Her press secretary, Ian Sams, tweeted shortly after the attack an NBC News article from February 2019 claiming the “Russian propaganda machine” was promoting Gabbard:

“Reporters writing their stories with eyes on the modern-day assignment desk of Twitter, read this: ‘The Russian propaganda machine that tried to influence the 2016 election is now promoting the presidential aspirations of a controversial Hawaii Democrat,'” he tweeted. He later retweeted his tweet.

The NBC News article from February 2019 cites, “several experts who track websites and social media linked to the Kremlin” who have seen “what they believe may be the first stirrings of an upcoming Russian campaign of support for Gabbard.” Among the experts are analysts from New Knowledge, which ran a Russian-like disinformation campaign against Republican Alabama Senate candidate Roy Moore.

Sams’ attacks came after Gabbard pointed out Harris prosecuted more than 1,500 people for marijuana violations after she became California attorney general in 2010, but earlier this year laughed about smoking it during an interview with the Breakfast Club radio show.

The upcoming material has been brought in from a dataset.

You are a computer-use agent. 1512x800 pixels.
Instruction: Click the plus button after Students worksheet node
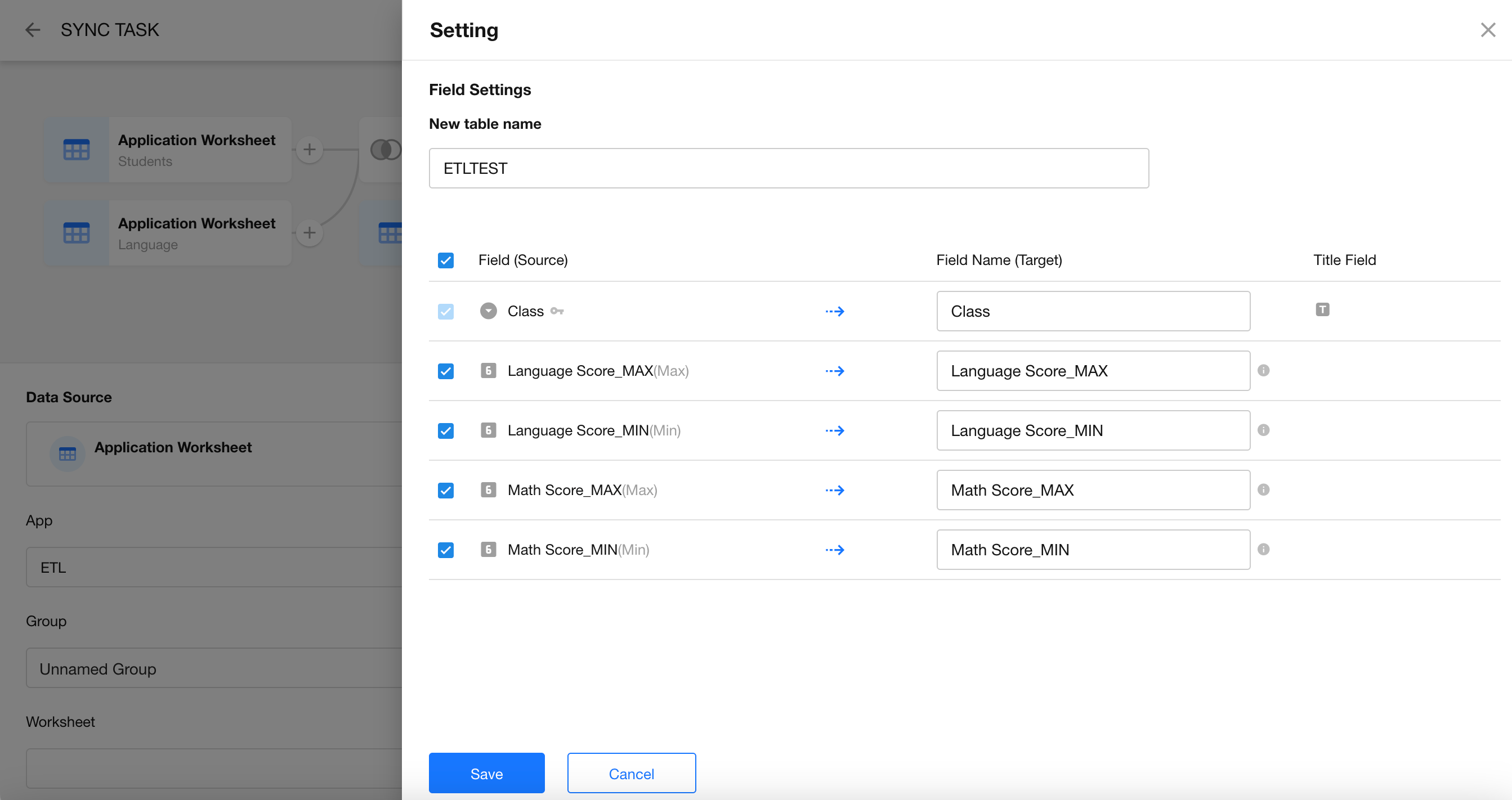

“Senator Harris says she’s proud of her record as a prosecutor, and that she’ll be a prosecutor president, but I’m deeply concerned about this record. There are too many examples to cite, but she put over 1,500 people in jail for marijuana violations and laughed about it when she was asked if she ever smoked marijuana,” Gabbard said, to loud applause.

“She blocked evidence that would have freed an innocent man from death row until the courts forced her to do so,” Gabbard continued. “She kept people in prison beyond their sentences to use them as cheap labor for the state of California and she fought to keep the cash-bail system in place. That impacts people in the worst kind of way.”

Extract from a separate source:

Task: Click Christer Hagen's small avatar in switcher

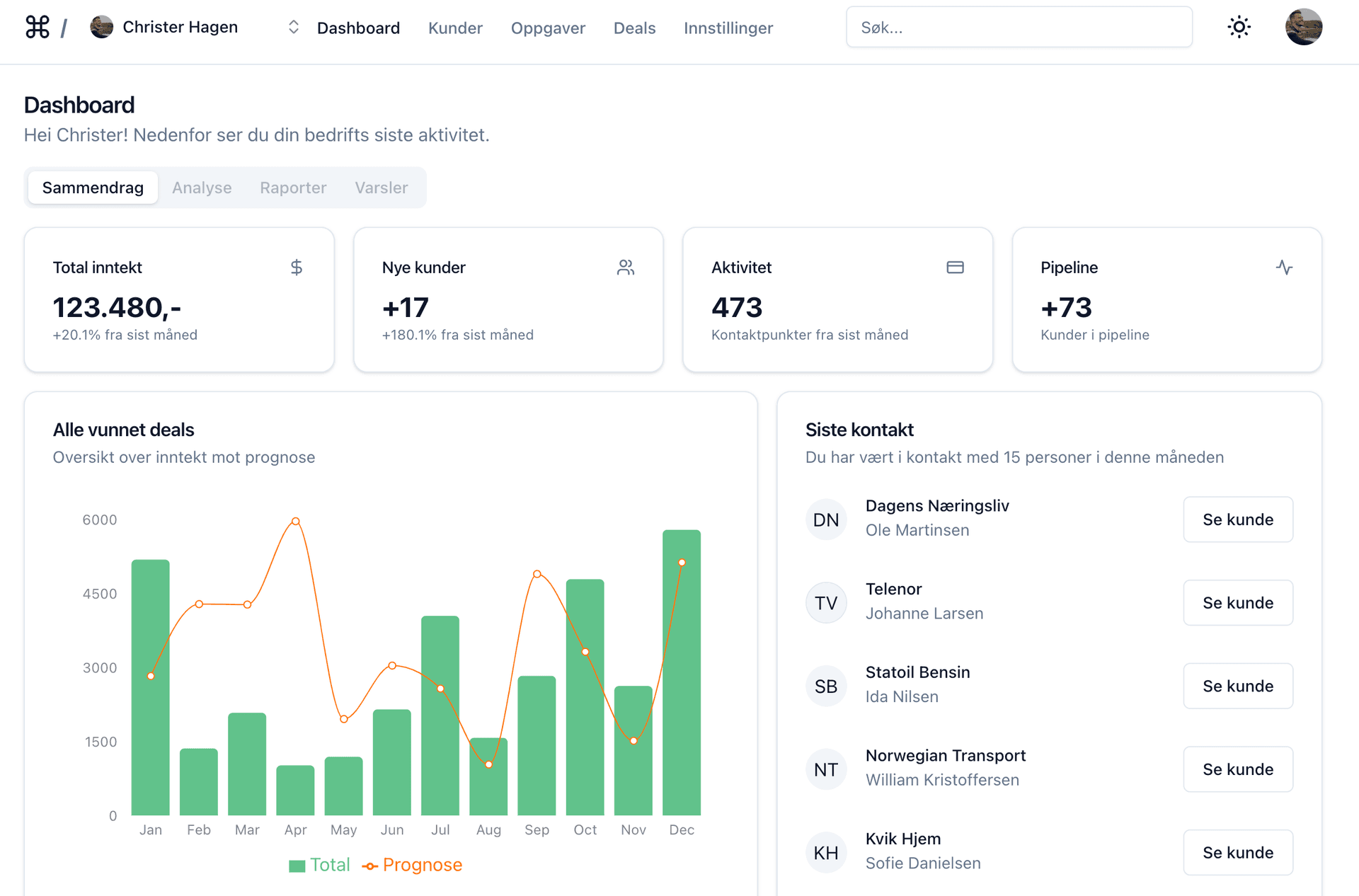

Instead of addressing those attacks, Sams blasted Gabbard on her meeting with Syrian dictator Bashar al-Assad in 2017 to discuss an end to the civil war in Syria, where U.S. troops were deployed.

“Yo, you love Assad,” he tweeted first.

He continued attacking Gabbard, calling her a “friend” of Assad, and then an “apologist” for Assad.

Harris, in the spin room afterwards, took up the line Gabbard was an Assad “apologist” — also not addressing the substance of Gabbard’s criticism.

“This is going to sound immodest but I’m obviously a top-tier candidate. And so I did expect that I would be on the stage and take hits tonight,” Harris said.

“I think that this coming from someone who has been an apologist for an individual, Assad, who has murdered the people of his country like cockroaches, she who has embraced and been an apologist for him in a way that she refuses to call him a war criminal, I can only take what she says and her opinion so seriously. And so, you know, I’m prepared to move on,” she said.